Bununla da yetinmiyorsunuz, aynı zamanda kapalı görüşlerde de sayı sınırlaması getiriyorsunuz ve insanlar sevdiklerini göremiyorlar. Bu da yetmiyor size, o kadar intikamcısınız ki, Şırnaklı ailenin mahpusunu Edirne'ye gönderiyorsunuz, Edirneli mahpusu Mardin'e gönderiyorsunuz ve diyorsunuz ki: "Birbirlerini görmesinler."

(Mikrofon otomatik cihaz tarafından kapatıldı)

BAŞKAN - Buyurunuz Sayın Koçyiğit.

GÜLÜSTAN KILIÇ KOÇYİĞİT (Devamla) - Teşekkür ederim Sayın Başkan.
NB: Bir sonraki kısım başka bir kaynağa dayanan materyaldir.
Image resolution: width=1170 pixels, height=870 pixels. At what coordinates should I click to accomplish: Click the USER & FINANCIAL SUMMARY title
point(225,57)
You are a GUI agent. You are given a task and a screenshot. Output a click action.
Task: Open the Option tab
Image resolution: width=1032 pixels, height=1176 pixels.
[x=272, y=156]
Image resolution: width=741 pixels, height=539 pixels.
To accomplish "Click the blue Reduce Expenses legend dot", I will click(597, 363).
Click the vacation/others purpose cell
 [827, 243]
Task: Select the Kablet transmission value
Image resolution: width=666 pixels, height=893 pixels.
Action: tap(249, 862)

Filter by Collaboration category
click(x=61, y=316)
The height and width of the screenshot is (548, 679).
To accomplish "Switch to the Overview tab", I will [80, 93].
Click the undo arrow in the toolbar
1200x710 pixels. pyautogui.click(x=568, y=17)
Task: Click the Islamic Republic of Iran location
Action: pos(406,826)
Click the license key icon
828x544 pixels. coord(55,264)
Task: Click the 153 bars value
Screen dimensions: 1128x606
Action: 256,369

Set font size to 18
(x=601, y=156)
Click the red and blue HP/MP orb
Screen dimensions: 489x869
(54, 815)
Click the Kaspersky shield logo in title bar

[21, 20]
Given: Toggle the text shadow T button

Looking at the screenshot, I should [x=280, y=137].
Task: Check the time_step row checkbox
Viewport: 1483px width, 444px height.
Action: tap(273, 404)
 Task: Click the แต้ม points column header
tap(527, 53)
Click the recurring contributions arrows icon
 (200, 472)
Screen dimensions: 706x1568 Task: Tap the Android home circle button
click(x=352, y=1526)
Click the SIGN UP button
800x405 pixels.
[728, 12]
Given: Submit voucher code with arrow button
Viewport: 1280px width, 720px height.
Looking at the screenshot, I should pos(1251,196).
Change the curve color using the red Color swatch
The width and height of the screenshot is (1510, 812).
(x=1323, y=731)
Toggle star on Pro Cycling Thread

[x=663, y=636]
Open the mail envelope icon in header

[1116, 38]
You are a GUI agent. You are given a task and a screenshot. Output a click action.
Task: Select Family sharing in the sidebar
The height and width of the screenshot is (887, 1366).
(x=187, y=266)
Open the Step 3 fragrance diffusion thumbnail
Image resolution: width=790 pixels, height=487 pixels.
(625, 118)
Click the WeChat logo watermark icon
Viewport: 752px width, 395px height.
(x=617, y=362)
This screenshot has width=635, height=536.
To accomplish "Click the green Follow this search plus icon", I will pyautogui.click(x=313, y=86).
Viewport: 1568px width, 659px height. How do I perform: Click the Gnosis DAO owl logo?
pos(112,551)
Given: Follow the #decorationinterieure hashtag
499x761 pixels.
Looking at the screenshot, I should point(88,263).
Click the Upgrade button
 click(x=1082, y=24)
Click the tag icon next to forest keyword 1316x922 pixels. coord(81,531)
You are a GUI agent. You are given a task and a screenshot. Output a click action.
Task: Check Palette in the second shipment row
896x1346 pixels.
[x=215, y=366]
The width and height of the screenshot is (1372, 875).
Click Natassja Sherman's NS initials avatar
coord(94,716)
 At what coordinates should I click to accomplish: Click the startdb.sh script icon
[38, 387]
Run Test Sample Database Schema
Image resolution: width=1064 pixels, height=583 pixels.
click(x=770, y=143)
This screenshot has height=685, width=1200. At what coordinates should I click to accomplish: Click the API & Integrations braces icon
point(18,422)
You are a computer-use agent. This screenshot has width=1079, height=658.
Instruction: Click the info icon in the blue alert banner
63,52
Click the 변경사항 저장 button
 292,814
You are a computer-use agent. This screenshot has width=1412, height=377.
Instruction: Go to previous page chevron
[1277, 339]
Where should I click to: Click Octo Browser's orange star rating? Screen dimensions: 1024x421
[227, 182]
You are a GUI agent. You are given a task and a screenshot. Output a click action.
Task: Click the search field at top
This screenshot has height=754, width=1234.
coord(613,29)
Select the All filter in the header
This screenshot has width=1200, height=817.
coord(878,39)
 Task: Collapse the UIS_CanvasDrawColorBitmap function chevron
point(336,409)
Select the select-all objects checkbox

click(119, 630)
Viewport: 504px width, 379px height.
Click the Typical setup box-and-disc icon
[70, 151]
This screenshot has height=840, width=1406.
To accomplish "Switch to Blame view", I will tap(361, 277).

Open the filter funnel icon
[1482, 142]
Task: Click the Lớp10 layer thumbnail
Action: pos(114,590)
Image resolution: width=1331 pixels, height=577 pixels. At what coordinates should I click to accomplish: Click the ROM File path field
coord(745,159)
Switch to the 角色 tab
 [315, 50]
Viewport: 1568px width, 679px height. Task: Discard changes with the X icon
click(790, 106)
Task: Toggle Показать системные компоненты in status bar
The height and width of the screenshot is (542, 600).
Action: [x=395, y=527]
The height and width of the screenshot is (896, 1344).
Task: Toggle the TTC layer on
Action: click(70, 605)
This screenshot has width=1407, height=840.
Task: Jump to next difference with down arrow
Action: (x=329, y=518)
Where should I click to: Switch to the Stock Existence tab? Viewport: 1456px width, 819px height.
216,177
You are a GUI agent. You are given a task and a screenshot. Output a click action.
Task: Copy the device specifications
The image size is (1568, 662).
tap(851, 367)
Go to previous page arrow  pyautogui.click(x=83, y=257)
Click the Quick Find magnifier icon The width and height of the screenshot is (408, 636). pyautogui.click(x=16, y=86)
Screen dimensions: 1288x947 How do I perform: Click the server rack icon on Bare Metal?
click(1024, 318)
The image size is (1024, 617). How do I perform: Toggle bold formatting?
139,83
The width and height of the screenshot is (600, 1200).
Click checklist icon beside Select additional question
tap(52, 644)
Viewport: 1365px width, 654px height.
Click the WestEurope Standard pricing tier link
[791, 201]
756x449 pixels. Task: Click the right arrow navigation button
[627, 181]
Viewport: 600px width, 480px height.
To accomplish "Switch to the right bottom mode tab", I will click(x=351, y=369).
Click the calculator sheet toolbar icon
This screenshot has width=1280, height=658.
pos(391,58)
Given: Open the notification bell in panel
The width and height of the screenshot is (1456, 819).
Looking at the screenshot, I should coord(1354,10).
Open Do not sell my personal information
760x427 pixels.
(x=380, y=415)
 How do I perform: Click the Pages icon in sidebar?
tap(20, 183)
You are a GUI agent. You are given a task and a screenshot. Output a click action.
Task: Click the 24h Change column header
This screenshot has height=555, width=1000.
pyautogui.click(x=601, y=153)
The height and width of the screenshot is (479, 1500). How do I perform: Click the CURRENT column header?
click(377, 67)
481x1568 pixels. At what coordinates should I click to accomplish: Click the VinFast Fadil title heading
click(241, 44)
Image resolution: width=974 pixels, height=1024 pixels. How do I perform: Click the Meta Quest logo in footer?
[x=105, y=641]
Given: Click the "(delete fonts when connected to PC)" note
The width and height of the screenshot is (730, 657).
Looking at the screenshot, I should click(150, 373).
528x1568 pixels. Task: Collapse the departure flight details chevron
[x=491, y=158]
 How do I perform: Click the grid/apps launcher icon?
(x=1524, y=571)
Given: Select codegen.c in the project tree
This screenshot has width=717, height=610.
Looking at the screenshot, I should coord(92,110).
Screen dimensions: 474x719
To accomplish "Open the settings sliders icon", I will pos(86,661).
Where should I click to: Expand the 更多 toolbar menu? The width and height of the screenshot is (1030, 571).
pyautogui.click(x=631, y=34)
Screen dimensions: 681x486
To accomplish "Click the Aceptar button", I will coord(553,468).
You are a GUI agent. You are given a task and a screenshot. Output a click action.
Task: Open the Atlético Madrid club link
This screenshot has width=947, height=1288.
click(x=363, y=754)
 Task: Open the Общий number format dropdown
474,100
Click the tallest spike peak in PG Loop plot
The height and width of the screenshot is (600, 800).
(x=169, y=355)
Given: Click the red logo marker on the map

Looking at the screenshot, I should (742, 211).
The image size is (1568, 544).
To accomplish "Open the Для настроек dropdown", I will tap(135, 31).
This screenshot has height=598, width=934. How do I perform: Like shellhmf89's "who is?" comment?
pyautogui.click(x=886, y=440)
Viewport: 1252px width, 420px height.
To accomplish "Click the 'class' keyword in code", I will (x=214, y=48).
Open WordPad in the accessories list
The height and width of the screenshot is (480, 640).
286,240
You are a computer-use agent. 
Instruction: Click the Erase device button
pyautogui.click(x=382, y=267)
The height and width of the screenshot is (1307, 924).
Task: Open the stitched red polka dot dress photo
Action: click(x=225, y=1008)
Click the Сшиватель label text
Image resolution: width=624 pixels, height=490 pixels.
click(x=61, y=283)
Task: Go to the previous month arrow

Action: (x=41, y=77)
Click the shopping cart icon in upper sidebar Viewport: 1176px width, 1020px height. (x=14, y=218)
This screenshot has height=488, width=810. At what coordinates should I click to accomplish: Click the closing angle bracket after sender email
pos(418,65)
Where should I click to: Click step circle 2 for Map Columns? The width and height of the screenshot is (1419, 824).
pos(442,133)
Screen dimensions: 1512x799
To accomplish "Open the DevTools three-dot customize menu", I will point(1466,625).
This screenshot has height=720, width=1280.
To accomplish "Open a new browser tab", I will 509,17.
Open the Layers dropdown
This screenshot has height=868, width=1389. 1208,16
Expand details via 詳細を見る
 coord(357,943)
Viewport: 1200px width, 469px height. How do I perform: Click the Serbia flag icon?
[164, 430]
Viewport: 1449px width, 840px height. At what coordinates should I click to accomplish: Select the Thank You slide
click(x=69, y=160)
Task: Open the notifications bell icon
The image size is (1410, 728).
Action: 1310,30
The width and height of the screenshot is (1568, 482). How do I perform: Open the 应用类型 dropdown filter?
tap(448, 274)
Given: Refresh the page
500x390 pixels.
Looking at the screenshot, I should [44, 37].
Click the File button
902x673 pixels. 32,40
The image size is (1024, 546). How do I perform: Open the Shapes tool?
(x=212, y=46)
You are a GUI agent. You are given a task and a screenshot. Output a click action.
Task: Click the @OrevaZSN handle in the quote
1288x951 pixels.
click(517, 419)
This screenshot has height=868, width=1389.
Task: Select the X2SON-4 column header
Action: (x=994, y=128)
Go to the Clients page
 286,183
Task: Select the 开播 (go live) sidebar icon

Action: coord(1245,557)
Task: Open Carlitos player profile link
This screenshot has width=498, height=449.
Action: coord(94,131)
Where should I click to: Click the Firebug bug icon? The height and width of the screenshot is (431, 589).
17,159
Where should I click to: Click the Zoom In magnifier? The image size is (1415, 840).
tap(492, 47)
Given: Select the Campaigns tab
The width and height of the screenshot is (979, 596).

Daha vahimi, siz 2020 yılında bu idare ve gözlem kurulu kararlarını çıkardınız. Şimdi, bu gözlem kurulları ne yapıyor biliyor musunuz? Kendi parasıyla kantinden aldığı radyoyu bozduğu gerekçesiyle insanların infazını yakıyorlar, biliyor musunuz?

Evet, Tevfik Kalkan bu infazı yakılanlardan birisi ve Tekirdağ F Tipi Kapalı Cezaevindeydi, otuz yıl mahpustu, otuz yılı bitti, şartlı tahliye olması gerekiyordu. Gözlem Kurulu kararı "Olmaz." diyor, "Radyoyu bozmuş." diyor; "Olmaz." diyor, "Kütüphaneden kitap almamış." diyor. Ya böyle bir şey olabilir mi değerli arkadaşlar? Sizin vicdanınıza sesleniyorum: Böyle insafsız kararlar olur mu; böyle, yargı denetimi dışında kararlar olur mu? İnsanları otuz yıl sonra bile cezaevinde tutmaya çalışmak nasıl bir ahlaktır, nasıl bir vicdandır, nasıl bir hukuktur? Bunun cevabını biri verebilir mi bize?